In March 2024, the Department of Justice took action against Argus to resolve claims that the company violated the False Claims Act and the Financial Institutions Reform, Recovery and Enforcement Act of 1989 (FIRREA), in connection with its access to and use of credit card data obtained pursuant to contracts with various federal regulators. The Department of Justice alleged that Argus ingested information in violation of its federal government contracts and improperly monetized it in its commercial business. Argus paid $37 million to resolve these allegations.

The CFPB was one of many federal financial regulators with a contractual arrangement with Argus. The CFPB notified the TransUnion affiliate that it was considering additional actions, and Argus has now committed to the CFPB that it will not seek any contracts for three years.

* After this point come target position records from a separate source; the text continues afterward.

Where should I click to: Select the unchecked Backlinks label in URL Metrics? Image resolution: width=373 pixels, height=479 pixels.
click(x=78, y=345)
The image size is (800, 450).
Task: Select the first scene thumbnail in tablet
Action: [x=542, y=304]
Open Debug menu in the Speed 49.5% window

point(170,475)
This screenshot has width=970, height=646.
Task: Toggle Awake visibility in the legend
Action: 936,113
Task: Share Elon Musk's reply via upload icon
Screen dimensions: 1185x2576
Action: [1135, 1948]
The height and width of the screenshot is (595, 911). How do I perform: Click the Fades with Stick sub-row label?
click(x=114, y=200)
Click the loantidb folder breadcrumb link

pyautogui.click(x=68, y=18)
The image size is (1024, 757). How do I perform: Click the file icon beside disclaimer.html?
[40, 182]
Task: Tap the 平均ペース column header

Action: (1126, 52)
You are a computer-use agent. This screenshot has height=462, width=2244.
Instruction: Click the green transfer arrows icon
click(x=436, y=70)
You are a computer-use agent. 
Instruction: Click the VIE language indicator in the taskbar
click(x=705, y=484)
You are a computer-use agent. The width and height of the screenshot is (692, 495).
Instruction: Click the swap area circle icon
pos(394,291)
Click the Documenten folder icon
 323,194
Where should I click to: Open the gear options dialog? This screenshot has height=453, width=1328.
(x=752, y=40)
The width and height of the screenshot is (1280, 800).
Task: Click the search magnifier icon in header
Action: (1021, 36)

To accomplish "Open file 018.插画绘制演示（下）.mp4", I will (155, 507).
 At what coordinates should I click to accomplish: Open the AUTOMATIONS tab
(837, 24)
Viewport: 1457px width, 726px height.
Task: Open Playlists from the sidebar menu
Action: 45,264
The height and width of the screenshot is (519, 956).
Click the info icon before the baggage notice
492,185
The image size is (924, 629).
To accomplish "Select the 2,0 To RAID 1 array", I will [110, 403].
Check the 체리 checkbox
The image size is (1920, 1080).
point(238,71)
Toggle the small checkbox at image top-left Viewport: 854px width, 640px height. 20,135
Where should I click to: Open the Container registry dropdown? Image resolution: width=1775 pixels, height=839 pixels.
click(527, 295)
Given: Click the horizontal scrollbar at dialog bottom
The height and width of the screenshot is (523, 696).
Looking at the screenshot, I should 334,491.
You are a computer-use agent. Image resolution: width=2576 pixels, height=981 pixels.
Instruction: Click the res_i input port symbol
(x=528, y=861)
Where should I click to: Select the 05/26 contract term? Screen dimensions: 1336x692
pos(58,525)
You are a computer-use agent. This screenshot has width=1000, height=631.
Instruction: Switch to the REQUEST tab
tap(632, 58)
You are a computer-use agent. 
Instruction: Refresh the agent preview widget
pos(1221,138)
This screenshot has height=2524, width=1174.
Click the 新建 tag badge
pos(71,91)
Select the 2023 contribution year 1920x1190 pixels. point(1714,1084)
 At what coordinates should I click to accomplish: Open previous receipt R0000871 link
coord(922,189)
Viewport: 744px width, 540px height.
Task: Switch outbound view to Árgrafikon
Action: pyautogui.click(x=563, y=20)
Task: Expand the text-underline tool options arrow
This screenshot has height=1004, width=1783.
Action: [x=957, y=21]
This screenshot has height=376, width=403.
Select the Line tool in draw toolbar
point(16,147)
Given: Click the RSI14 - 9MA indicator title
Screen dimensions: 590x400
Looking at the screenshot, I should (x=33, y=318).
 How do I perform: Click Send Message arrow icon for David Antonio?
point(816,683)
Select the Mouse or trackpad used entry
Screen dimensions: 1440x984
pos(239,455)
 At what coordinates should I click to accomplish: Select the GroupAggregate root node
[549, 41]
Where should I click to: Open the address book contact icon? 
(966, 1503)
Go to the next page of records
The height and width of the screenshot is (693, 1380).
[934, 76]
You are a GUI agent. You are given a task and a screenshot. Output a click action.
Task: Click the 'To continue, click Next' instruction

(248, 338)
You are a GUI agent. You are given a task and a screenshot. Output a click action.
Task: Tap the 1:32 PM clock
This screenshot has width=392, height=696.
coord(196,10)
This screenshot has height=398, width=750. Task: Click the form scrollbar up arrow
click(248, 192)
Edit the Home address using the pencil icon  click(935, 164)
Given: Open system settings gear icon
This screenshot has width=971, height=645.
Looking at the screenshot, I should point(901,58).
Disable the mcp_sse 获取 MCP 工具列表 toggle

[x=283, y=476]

The CFPB has issued released Issue 38 (Winter 2025) of its Supervisory Highlights series, an "Advanced Technologies Special Edition" that focuses on select examinations of institutions that use credit scoring models, including models built with advanced technology commonly marketed as AI/ML technology, when making credit decisions.

The FDI has issued a public service announcement alert [I-011625-PSA] to warn the public that scammers exploit mass casualty events and disasters, such as the New Year's Day terrorist attack in New Orleans and the ongoing wildfires in Los Angeles, to commit fraud by soliciting fake charitable donations to support victims or their families.

Scammers take advantage of catastrophic incidents — such as mass casualty events, terrorist attacks, war, natural disasters, or pandemics — to pose as charitable entities providing humanitarian aid or developing fundraising efforts, including monetary and cryptocurrency donations. Charitable fraud schemes associated with natural disasters are a common occurrence online as well as through in-person collection drives.

The Federal Trade Commission has announced it has finalized changes to the Children’s Online Privacy Protection Rule to set new requirements around the collection, use and disclosure of children’s personal information and give parents new tools and protections to help them control what data is provided to third parties about their children.

The final rule requires parents to opt in to third-party advertising and includes other changes to address the emerging ways that consumers’ data is collected and used by companies, and particularly how children’s data is being shared and monetized.

The COPPA Rule, which first went into effect in 2000, requires certain websites and other online services to obtain verifiable parental consent before collecting, using or disclosing personal information from children under 13. It also provides other important rights for parents, including the right to require operators to delete personal information collected from their children, and imposes independent obligations on covered operators, for example with respect to data minimization and data retention.

The FTC's final rule makes several changes to the COPPA rule, including:

• Requiring opt-in consent for targeted advertising and other disclosures to third parties
• Limits on data retention
• Increasing Safe Harbor programs' transparency
• Amendments to several definitions, including expanding the definition of personal information to include biometric identifiers as well as government-issued identifiers

The final rule will become effective 60 days of its publication in the Federal Register. Compliance will be mandatory one year after publication.